Just over 18 months ago, McDonald's opened its doors on Pushkin Square in Moscow. And many know that Pepsi is produced and distributed throughout the Soviet Union. Still others have heard of all the opportunities for doing business in the USSR today. But what most people do not know about are the years of negotiation that are behind these types of deals, commonly known as " countertrade."

Countertrade is an umbrella concept that has come to mean all forms of reciprocal trade agreements including buyback, compensation, and barter. It is an unconventional form of financing, sometimes called " financial engineering," where the seller undertakes the responsibility for developing new or additional exports or services in the client's country, which would in turn generate additional foreign exchange.

Such agreements usually span a number of years, and often require the transfer of technology, manufacturing licenses, training, quality control, and many other vital services in exchange for the buyer's commitment to purchase goods, turn-key factories, technology, or services covered by the contract. Naturally these agreements are more difficult to negotiate.

The Soviet Union is an experienced countertrader. Soviet buyback and compensation practices with the West began right after World War II and became more sophisticated in the mid-1970s. In 1974, a special department was created in the Ministry of Foreign Trade to handle countertrade transactions.

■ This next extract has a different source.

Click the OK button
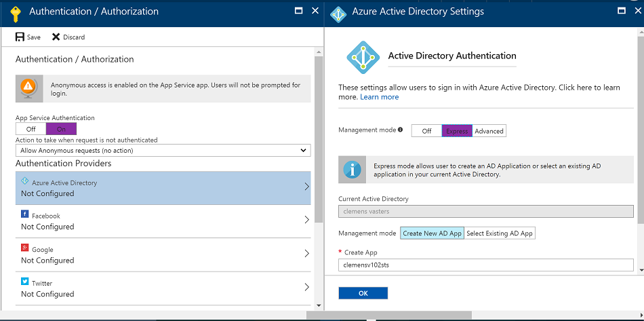This screenshot has width=644, height=321. point(363,293)
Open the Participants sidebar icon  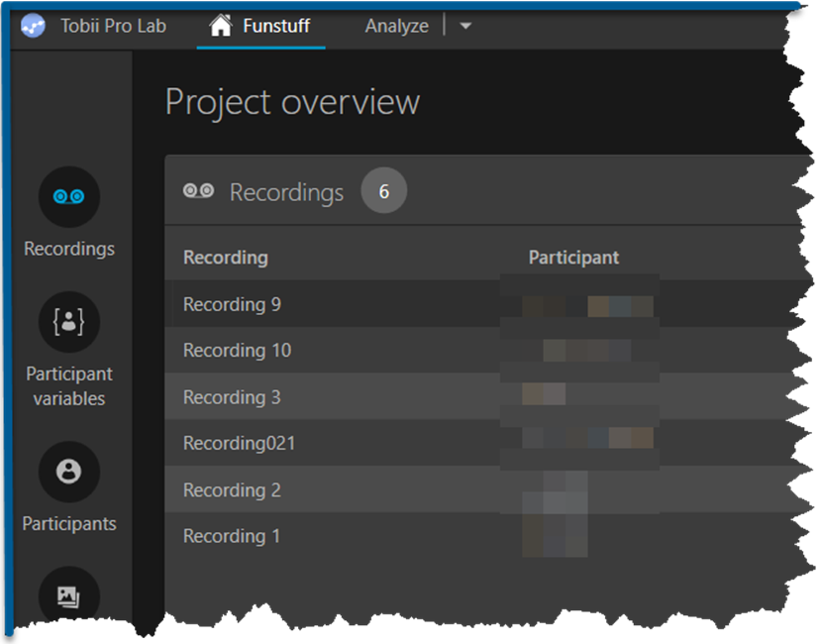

The Soviets place particular emphasis on compensation agreements. According to a former Deputy Minister of Foreign Trade in charge of countertrade, " cooperation on a compensation basis [means] the construction of major industrial projects and complexes through the use of foreign credits, which will be paid back with products from these new plants, as well as those already eining" The Soviets have exhibited a special interest in turn-key plants with an emphasis on buyback.

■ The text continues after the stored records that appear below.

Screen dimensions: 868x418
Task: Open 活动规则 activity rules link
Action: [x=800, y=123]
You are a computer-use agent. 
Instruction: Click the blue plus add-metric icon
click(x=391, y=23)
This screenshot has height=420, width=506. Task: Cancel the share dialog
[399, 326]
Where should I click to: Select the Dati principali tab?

Bilateral compensation agreements, in particular, have enabled the Soviet Union to expand supplies of raw materials such as oil and gas. and to develop certain industrial seciors, especially the chemical and petrochemical industries. Western assistance serves to minimize the drain on Soviet resources, and the compensation agreements reduce the threat of future trade imbalances and soften the impact of large development projects on the Soviet credit rating.

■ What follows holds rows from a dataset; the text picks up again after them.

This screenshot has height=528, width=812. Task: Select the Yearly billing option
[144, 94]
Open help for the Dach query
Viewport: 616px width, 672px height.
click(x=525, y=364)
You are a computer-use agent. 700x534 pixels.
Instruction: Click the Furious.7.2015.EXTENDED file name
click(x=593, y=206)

Compensation agreements also establish long-term delivery relationships and sales guarantees while minimizing the disruptive effect of foreign trade on the Soviet central-planning system. These agreements are generally associated with exchanges of equipment for products such as chemicals, machinery, oil, and natural gas. The goods usually offered for countertrade include chemical and raw materials, machinery and vehicles, electrical and electronic equipment, and consumer products.

The Soviet Union would like to see greater Western involvement in expanding its manufacture of finished and semi-finished products, and shows an increasing preference for the offer of such goods in countertrade. Unfortunately, a substantial number of Soviet manufactured goods cannot match the high quality of Western products in terms of performance, safety standards, appearance and packaging. The best Soviet products are usually not offered in countertrade arrangements since they can be sold for hard currency by the Soviet Union itself. Western firms and governments have learned from experience that raw materials are easier to deal with, and they have, therefore, generally been more interested in developing Soviet energy resources. Despite many successful gas and oil pipeline and coal projects, the Soviets have begun to guard their natural assets, and energy resources are becoming increasingly scarce in countertrade deals. This conflict in priorities serves to make an already complicated negotiation process all the more difficult.

Most countertrade is arbitrated through Soviet Foreign Trade Organizations (FTOs), which are now part of the internal ministries, and thus appendages of a vast, centralized administrative system. Within this large bureaucratic structure there is a tendency toward " departmentalization" - the development of diverse, and sometimes conflicting, objectives among various ministries. Soviet FTOs must now respond to these interests, and officials of Western firms must be prepared to operate in an environment where negotiations can be chnlienging, protracted affairs that may take time to complete, and, in many cases, may ultimately fail.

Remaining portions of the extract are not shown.